Open lilltroll77 opened 13 years ago
the fir module uses 9+3FNOPs in the MAC loop, resulting in 12N+M1 instructions in total for a sample.
I claim that for I can do it in 5.5N+M2 for an even length filter with double buffering and (7 or 8)N +M3 for arbitrary lenght filter with a single circ buffer using XC.
Shall I push a proposal ?
Thanks - fixed this. The repo needed a bin directory to dump the response.csv file into.
Yes please push a proposal.
The absolute minimum for a FIR that does not fit in registers is going to be something like::
LDW LDW [FNOP] MACCS
The [FNOP] slot can be filled with a useful instruction if placed between the two loads. But there will be more instructions for increasing indices etc. Unrolling will help, except that a circular buffer requires wrap around checks, which you can get around by specialising the function as many times as you unroll. Not sure if that made sense....
Exactly, without unroll it can be done with,
LDW SUBI LDW SUBI MACS BRif!0
where 2*SUBI updates the two array index and make a fetch as well using the double data or double coef method that unfolds the circ buffer to a double length linear buffer (avoiding the need of wrap around check). Eg (5+1/s)N+M with s unrolls
Whit-out double length: Reminder is not good for checking the circ. buffer due to the computation time effecting other threads!? The alternative with an extra branch instead creates 2 branches in total, making it hard to fetch new instruction to fill the instruction buffer. Can it be done with 7N on the xs1 arch. using one circ buffer for filter-lengths other than 2^k?
Looks good. You can get rid of the second SUBI by presetting the pointer right I think?
bu entryPoint
.align 4
loop:
MACCS r5, r6, r0, r3
entrypoint:
LDW r0,r1[r2]
SUBI r2, r2, 1
LDW r3, r4[r2]
BT r2, loop
MACCS r5, r6, r0, r3
Making it a linear buffer gives an overhead of O(N) every N filters I presume - so that should be negligible?
Just a thought, if you want to do a FIR of up to something like 32 taps very quickly, you can use 8 threads and all registers. It would revert to a sequence:
IN
IN
IN
MACCS
MACCS
MACCS
MACCS
OUT
OUT
OUT
Where you IN a sample and a low/high accumulator, do 4 MACC operation on pre stored coefficients and 3 old values, and OUT the sample and the low/high accumulator. This comes down to 4 MACCS in 10 instructions, and all FIRs are pipelined.
I moved improvements of the actual code to another issue.
Maybe the Makefile in app_example_biquad should test if GCC is present and if not write an error message like: The GNU C Compiler is missing. Trying to build on a Windows machine will report:
make -f ../../sc_dsp_filters/build_biquad_coefficients/Makefile \ FILTER='-min -20 -max 20 -step 1 -bits 27 -low 250 -high 4000 -h src/coeffs.h -xc src/coeffs.xc -csv bin/response.csv' process_begin: CreateProcess(NULL, make -f ../../sc_dsp_filters/build_biquad_coefficients/Makefile "FILTER=-min -20 -max 20 -step 1 -bits 27 -low 250 -high 4000 -h src/coeffs.h -xc src/coeffs.xc -csv bin/response.csv", ...) failed.
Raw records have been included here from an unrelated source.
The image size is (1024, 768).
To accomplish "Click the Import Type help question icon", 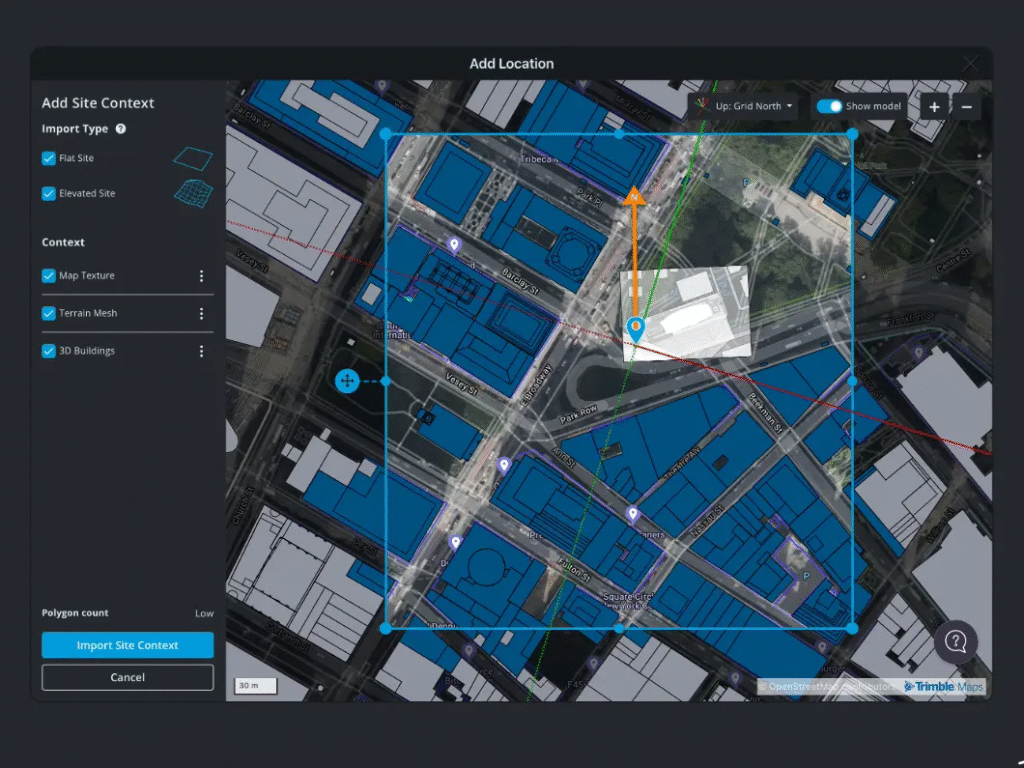I will (121, 129).
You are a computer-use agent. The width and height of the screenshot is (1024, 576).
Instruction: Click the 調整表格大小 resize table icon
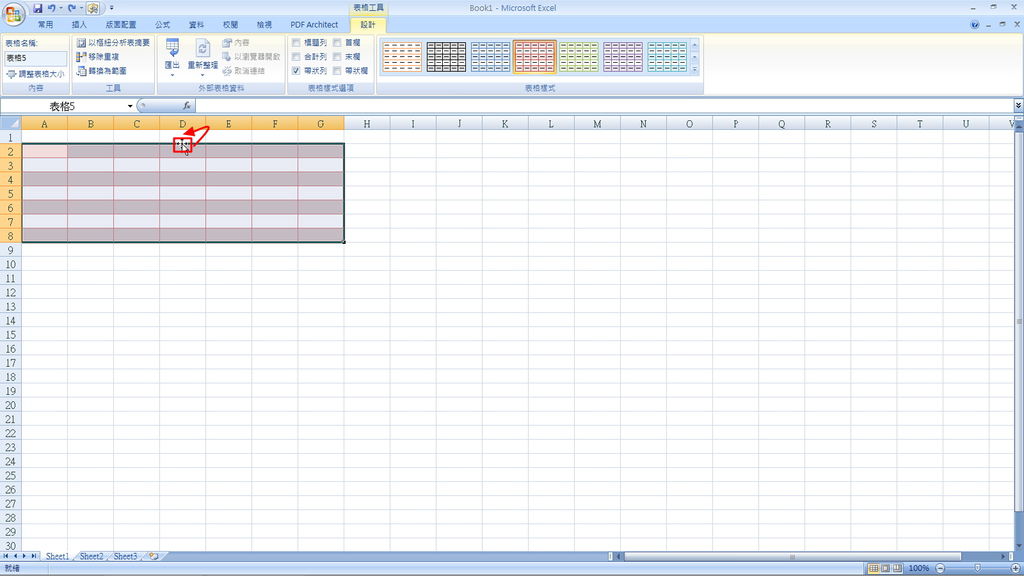coord(11,74)
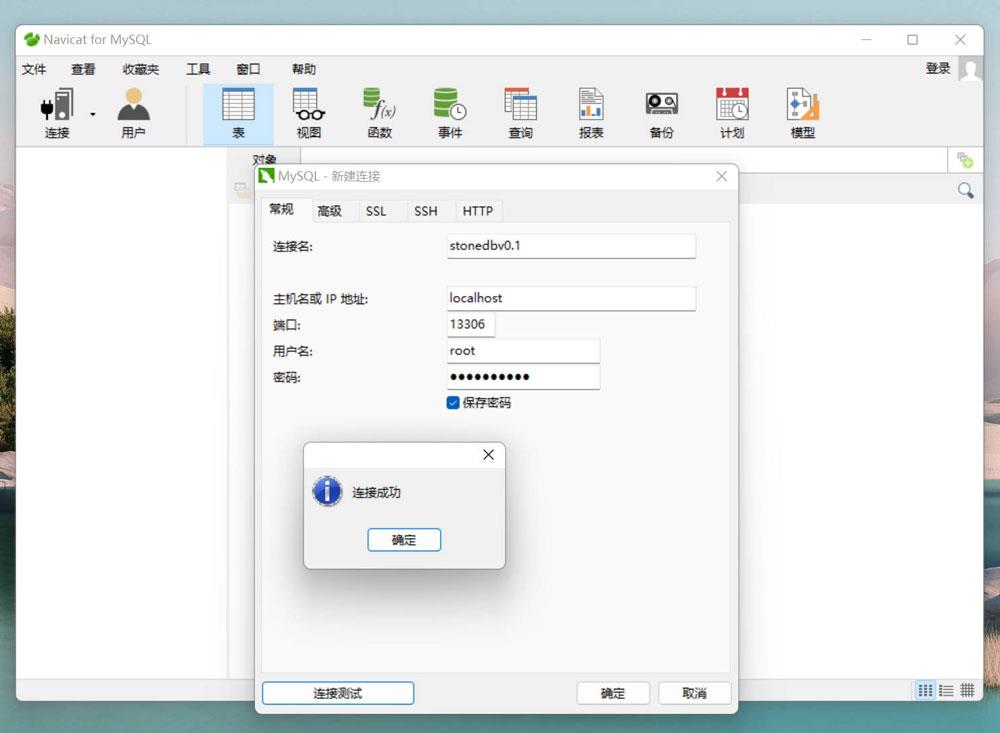
Task: Open the 视图 (View) tool
Action: tap(309, 106)

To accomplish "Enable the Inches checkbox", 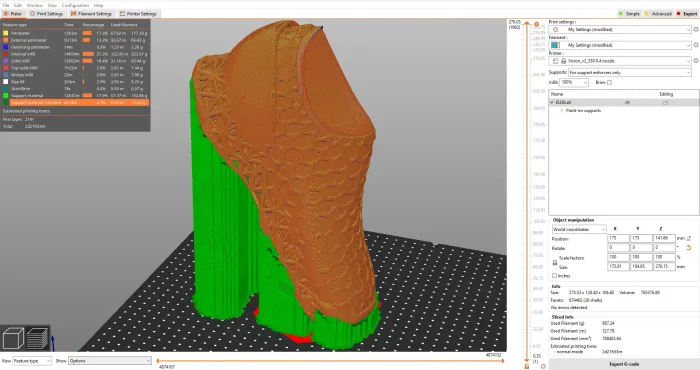I will 554,276.
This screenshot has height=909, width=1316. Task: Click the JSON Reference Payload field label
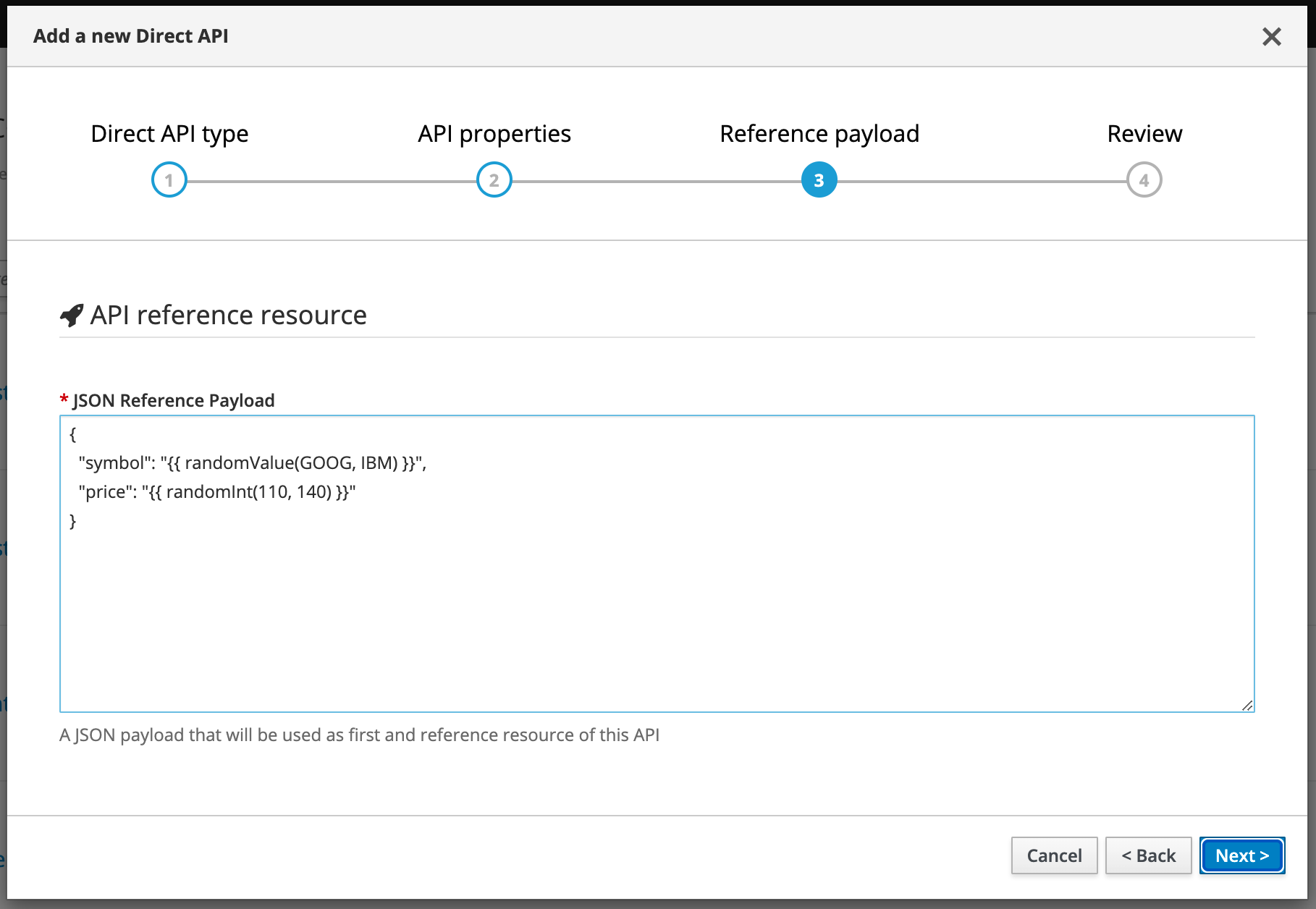[173, 400]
A linux hacker will see that it begins with make not xmake, but that is not so easy to see for the common Windows user.
yes - I agree that it should - but not sure how to do that in a portable manner.
Another solution would be to use xcc and xsim - if only xsim could cope with arguments. But they could be read over stdin I guess. That would mean that you just use xcc/xmake/xsim, and no other toolchains required?
That would be nice!
Tested in Ubuntu, but the linker? is not happy with the .o files.
Not sure how it every compiled without the -lm option. That should resolve it. I will try and change it to not require gcc today.
Hi
No hurry, but I'm curious if it was possible to use xcc instead of gcc.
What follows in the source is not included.